University Hospital Basel, Hospital Center of Biel-Bienne, Freie Akademische Gesellschaft, AstraZeneca, Viollier Laboratory, Fond fur Lehre und Forschung, and Gottfried und Julia Bangerter-Rhyner-Stiftung fur Medizinische Forschung.

Further Reading

  1. Niewoehner DE et al. "Effect of systemic glucocorticoids on exacerbations of chronic obstructive pulmonary disease.

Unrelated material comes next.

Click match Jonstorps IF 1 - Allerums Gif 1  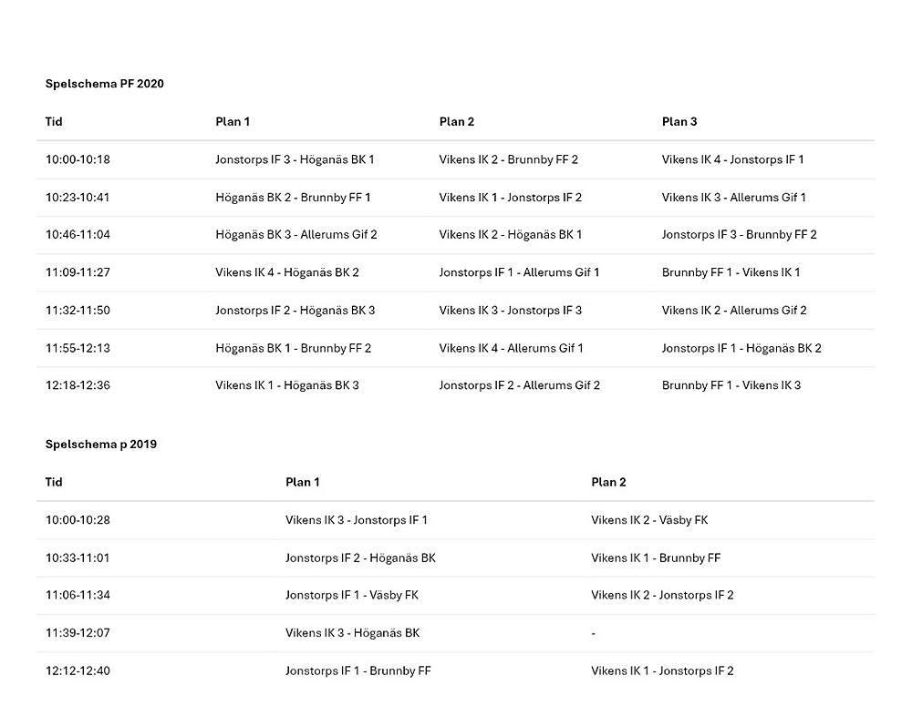519,272
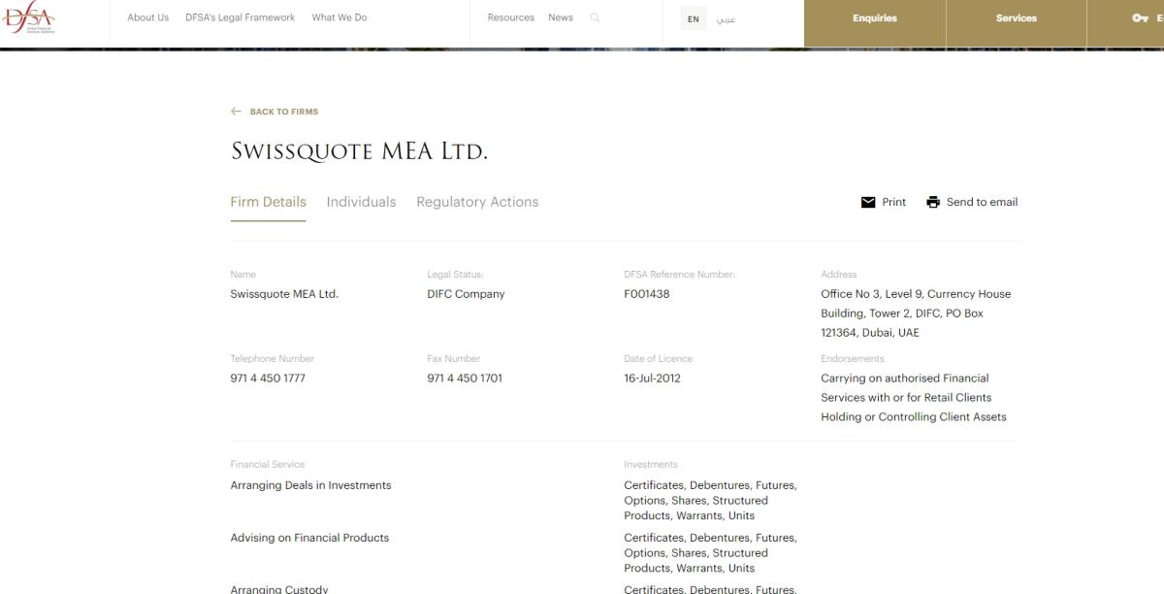Open the About Us menu
The height and width of the screenshot is (594, 1164).
coord(147,17)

Department of Veterans Affairs Cooperative Study Group." The New England Journal of Medicine. 1999;340(25):1941-1947
  2. Davis L, et al. "Oral corticosteroids in patients admitted to hospital with exacerbations of chronic obstructive pulmonary disease: A prospective randomised controlled trial." Lancet. 1999;354(9177):456-460.
  3. De Jong YP, et al. "Oral or IV prednisolone in the treatment of COPD exacerbations: A randomized, controlled, double-blind study." Chest. 2007;132(6):1741-1747.
  4. Lindenauer PK, et al. "Association of corticosteroid dose and route of administration with risk of treatment failure in acute exacerbation of chronic obstructive pulmonary disease." JAMA. 2010;303(23):2359-2367.
  5. Walters JA et al. "Different durations of corticosteroid therapy for exacerbations of chronic obstructive pulmonary disease." Cochrane Database of Systematic Reviews. 2011;5(10):CD006897.
  6. Kiser TH, et al. "Outcomes associated with corticosteroid dosage in criticaly ill patients with acute exacerbations of chronic obstructive pulmonary disease" American Journal of Respiratory and Critical Care Medicine. 2014;189(9):1052-1064
  7. Vestbo J, et al. "Global Initiative for Chronic Obstructive Lung Disease: Global strategy for the diagnosis, management, and prevention of chronic obstructive pulmonary disease." 2013. E-published, goldcopd.org. Accessed 2013-08-13.
  8. Maselli DJ and Peters JI. "ACP Journal Club: 5 days of prednisone was noninferior to 14 days in patients with acute COPD exacerbation." 'ACP Jounal Club. 2013;159(6):JC5.